Estalló en carcajadas, carcajadas sonoras de chica joven.

—Entonces tendré que hacerlo sola, ¿no es así? —continuó con ligereza, y levantó una mano nudosa y deformada en dirección a las macizas tablas de encina. Un simple chasquido de dedos y una vivida línea de llamas apareció en todo el perímetro de la puerta, a lo largo de la jamba. Empezaron a elevarse volutas de humo, y yo tosí. Por un instante ya no vi nada. Se oyó como un sonido de chasquidos y un crujido. El humo se desvaneció. Ahora la gran puerta estaba entreabierta, la superficie tiznada y cubierta de burbujas, los pesados cerrojos colgaban inertes en el punto en que habían sido arrancados de la madera requemada.

Me quedé en el umbral y observé mientras la anciana avanzaba tres pasos y entraba en la habitación secreta de mi padre.

—Esto no le va a gustar —declaré entre dientes.

—No se enterará —replicó ella en un tono helado—. Ciarán se ha ido. No volverás a verle hasta que tú y yo hayamos acabado aquí, niña. Y eso no ocurrirá antes del final del próximo verano. Para él, sencillamente, no le es posible quedarse, no conmigo aquí. No existe un lugar en el que ambos podamos estar a la vez. Pero mejor así. Nosotras dos, Fainne, tenemos un montón de trabajo por hacer.

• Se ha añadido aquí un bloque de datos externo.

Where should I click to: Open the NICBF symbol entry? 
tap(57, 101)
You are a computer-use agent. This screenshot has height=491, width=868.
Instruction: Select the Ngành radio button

Me quedé petrificada, el corazón casi desgarrado por la insólita noticia recibida. ¿Cómo podía haberme hecho esto, mi padre? ¿Adonde se había ido? ¿Cómo podía dejarme sola con aquella anciana horrorosa?

Ahora ella estaba de pie frente al espejo de bronce, aparentemente contemplándose, porque de un bolsillo de su voluminosa indumentaria había sacado un peine y se afanaba en pasarlo por la enredada mata de pelo. A mi pesar, me acerqué a ella.

—¿Es posible que Ciarán no te haya hablado de mí, hijita? ¿Que no te haya explicado nada? —Miró intensamente su reflejo en el espejo. Yo me puse detrás de ella, como obligada a mirar la brillante superficie por encima de su hombro.

La mujer del espejo me devolvió la mirada. Podría tener dieciséis años, ni uno más. El cabello brillante, más bonito que el mío, se rizaba sobre los hombros como si tuviera vida propia, el color de un cobrizo cálido e intenso. La tez era blanca como la leche, tan pálida que su superficie perlina dejaba entrever las leves huellas azuladas de las venas. Su figura era esbelta pero sinuosa, con todas las curvas en su lugar justo. Era la misma figura en la que intenté transformarme el día en que bajé al campamento. Creía ser hábil pero, en comparación con lo que veía ahora, mis esfuerzos me parecieron patéticos. Aquella mujer tenía un dominio total de las artes mágicas. La miré a los ojos. Eran profundos, oscuros, del color de las moras maduras. Los ojos de mi padre. Mis ojos. La anciana me devolvió la sonrisa en el espejo, curvando los labios rojos y enseñando sus dientes blancos y afilados.

—Como ves —dijo acompañando las palabras con una risa privada de toda jovialidad—, tengo mucho que enseñarte será mejor empezar enseguida. Convertirse en una señora elegante será un verdadero desafío.